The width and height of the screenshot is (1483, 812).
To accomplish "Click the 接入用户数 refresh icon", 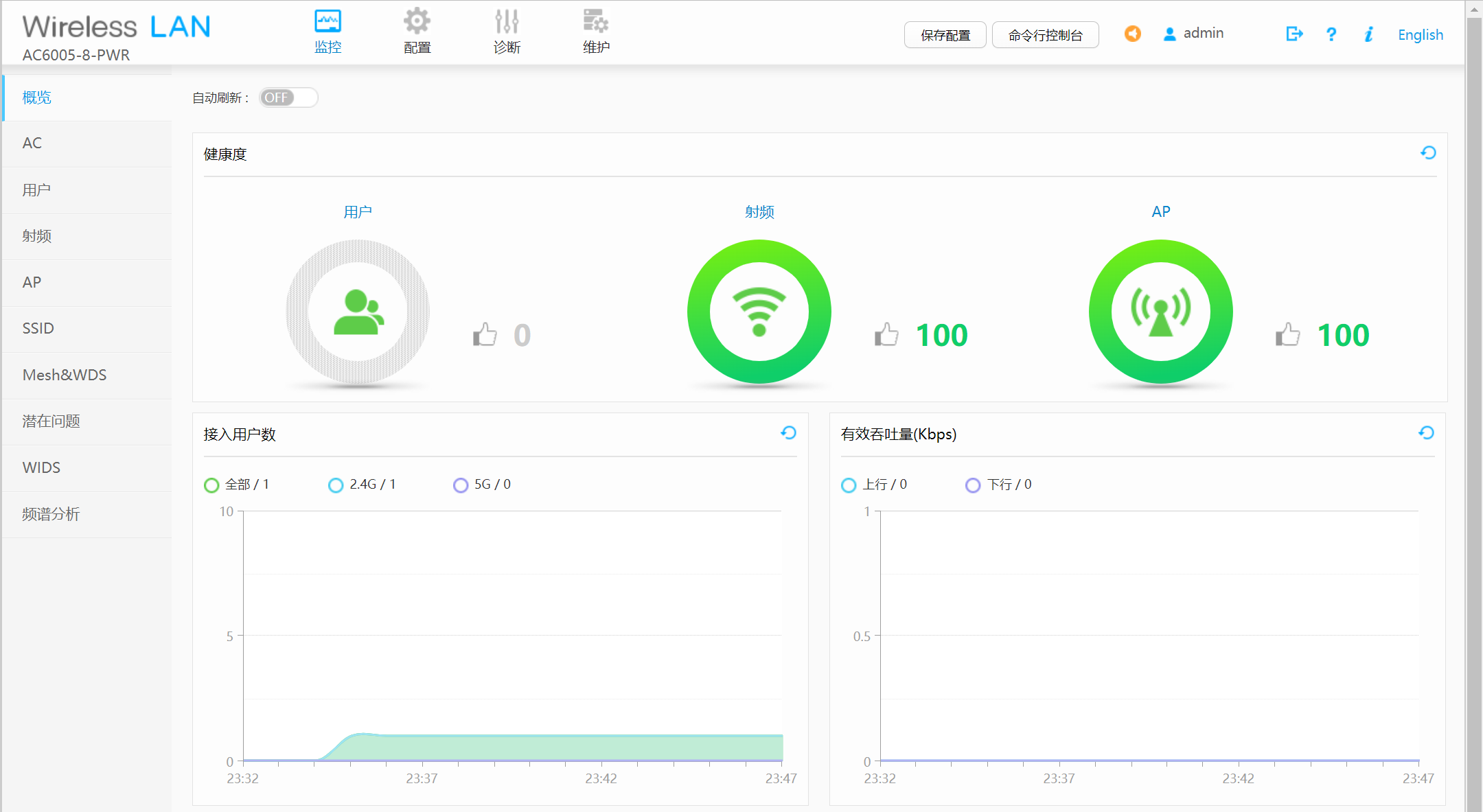I will point(789,432).
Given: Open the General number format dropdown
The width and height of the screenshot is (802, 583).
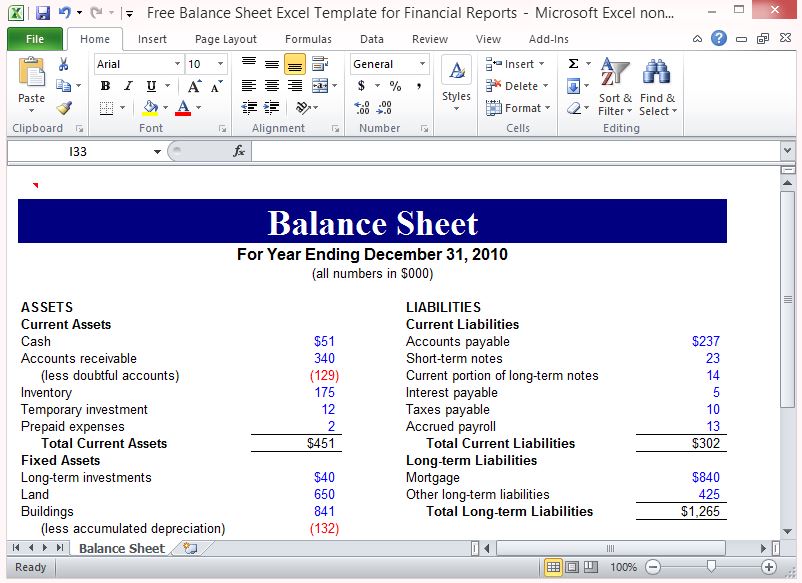Looking at the screenshot, I should click(422, 64).
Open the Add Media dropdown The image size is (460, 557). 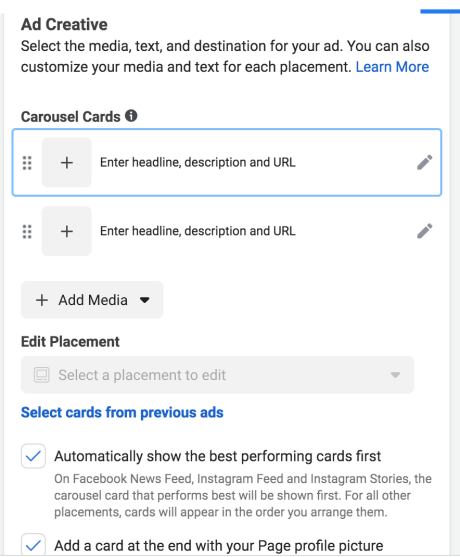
------------------------------
__WHAT YOU WILL DO__. No pictures belong in the copy. Retype exactly, and only, the lines from the line containing "The width and height of the screenshot is (802, 583)." through the last line of the data, both included.

__EXPECTED ANSWER__.
The width and height of the screenshot is (802, 583).
Looking at the screenshot, I should click(422, 64).
Open the Add Media dropdown The image size is (460, 557). 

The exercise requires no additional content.